▶ [Data excerpts]:
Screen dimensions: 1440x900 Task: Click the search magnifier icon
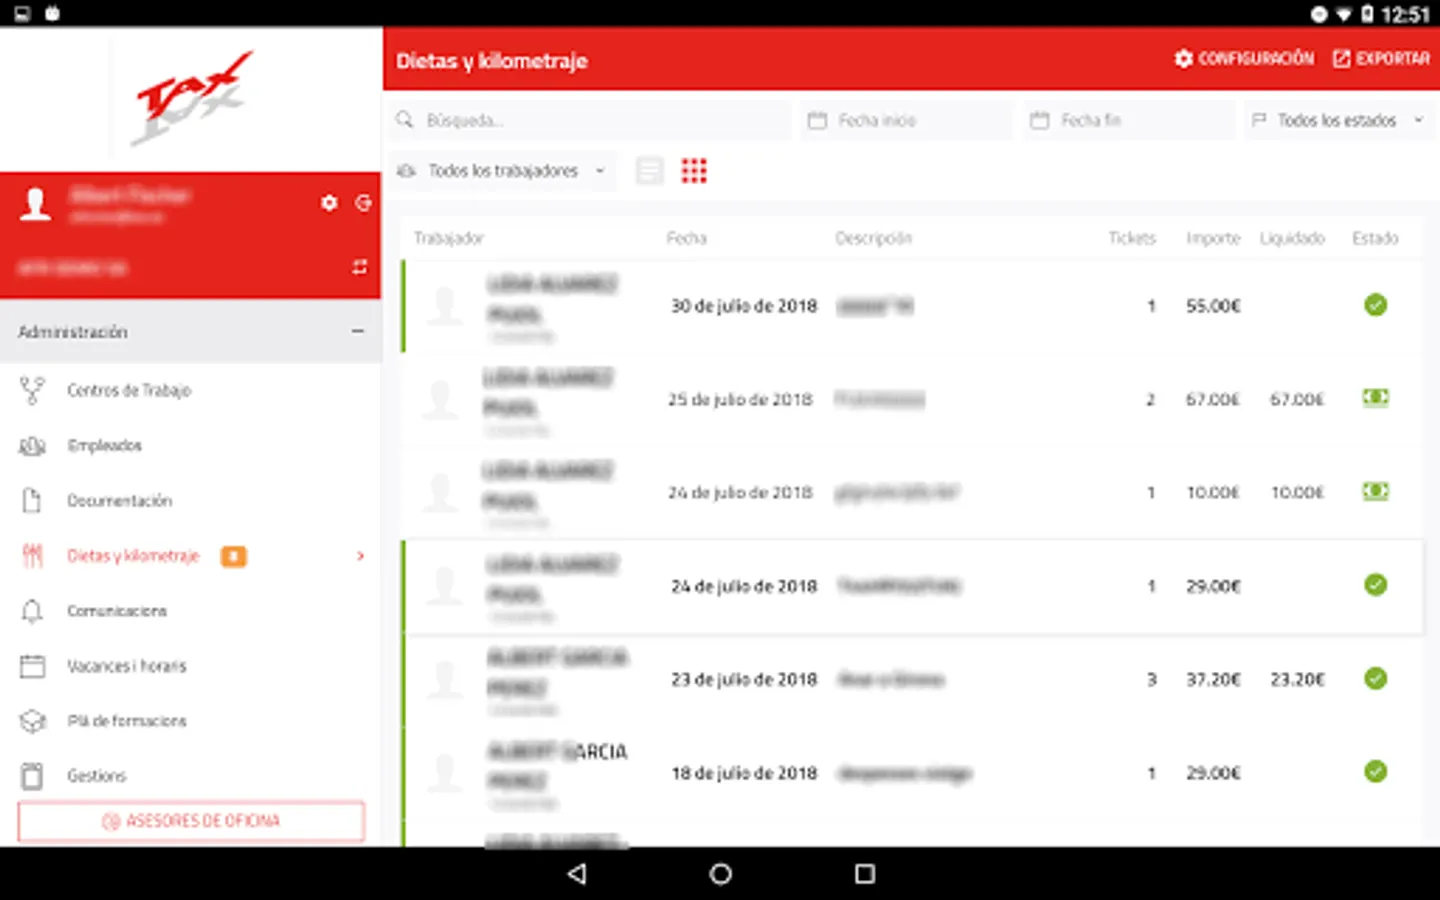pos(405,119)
--
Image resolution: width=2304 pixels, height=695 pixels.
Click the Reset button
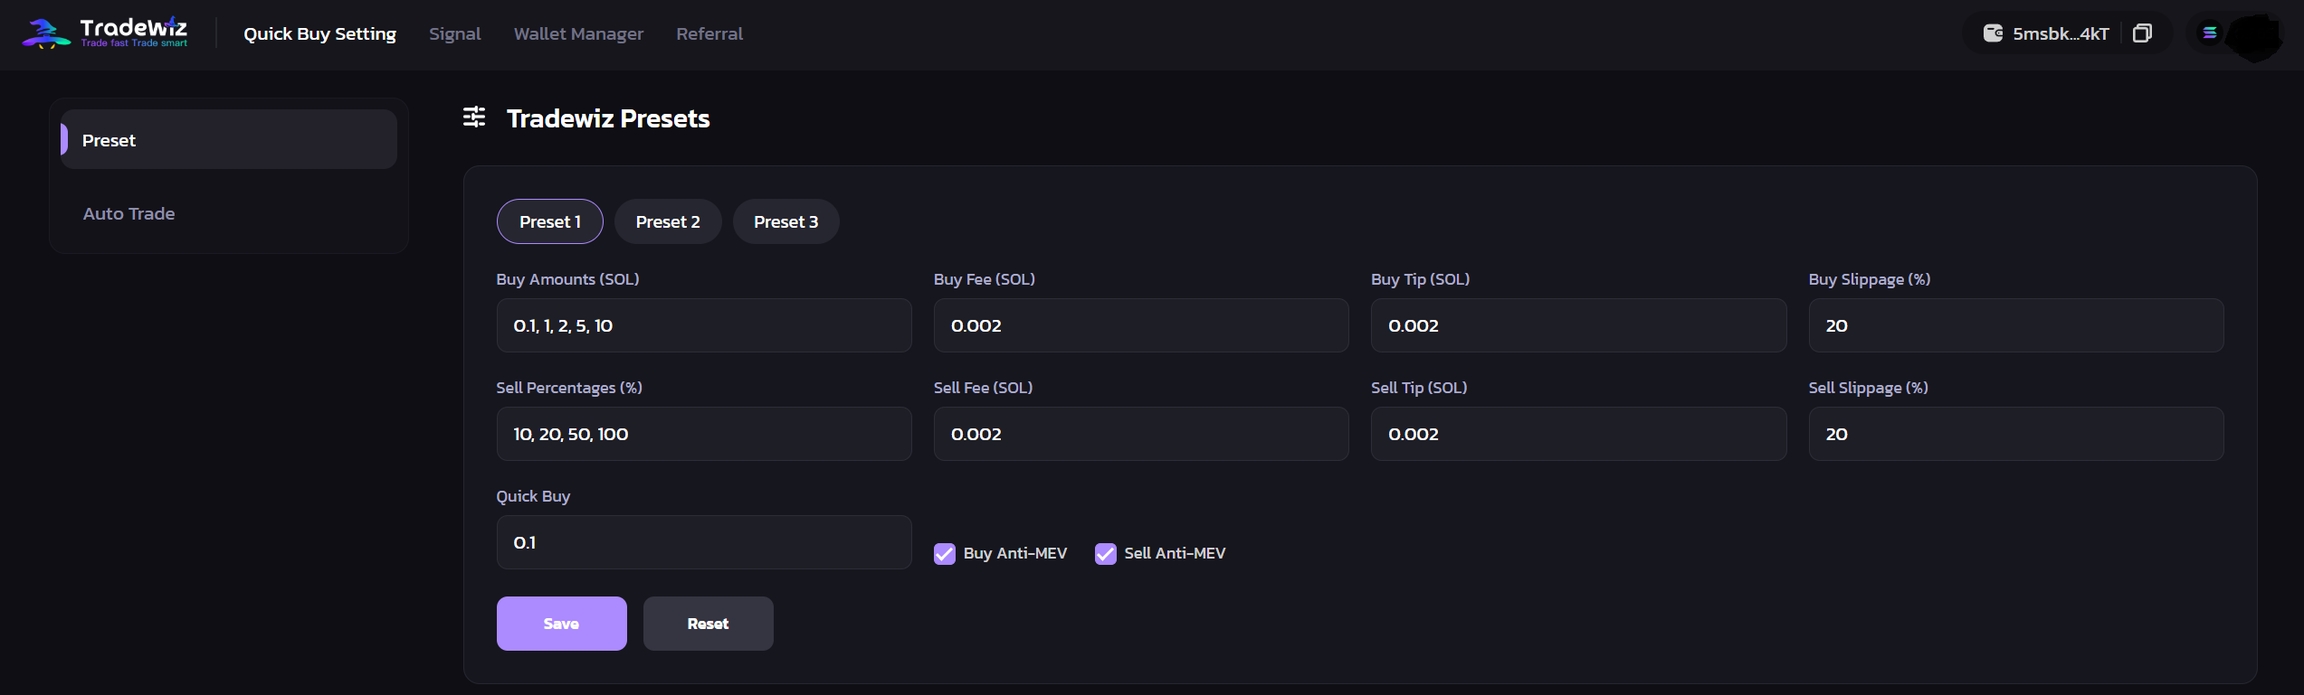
--
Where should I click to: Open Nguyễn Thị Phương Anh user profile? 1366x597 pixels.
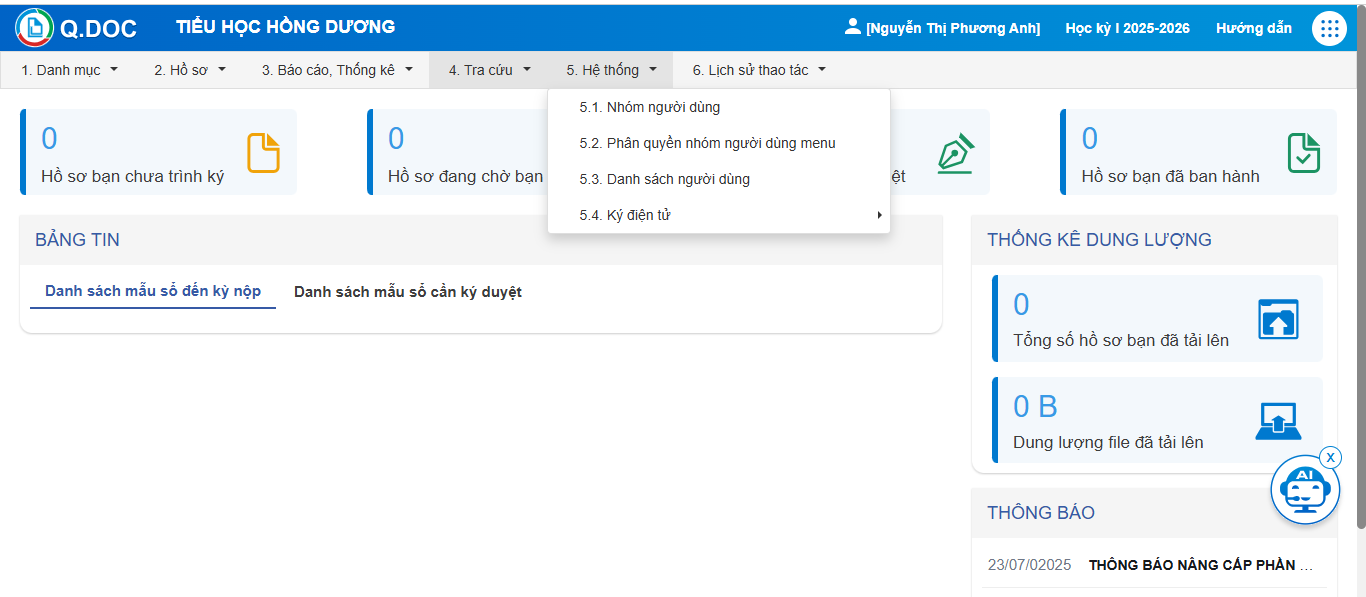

▶ [Problem to solve]: Reproduce, word for word, the listing part that opens with the line containing "Screen dimensions: 1440x900" and closes with the line containing "pos(405,119)". Leave the pictures out of your answer.

▶ [Solution to the exercise]:
Screen dimensions: 1440x900 Task: Click the search magnifier icon
pos(405,119)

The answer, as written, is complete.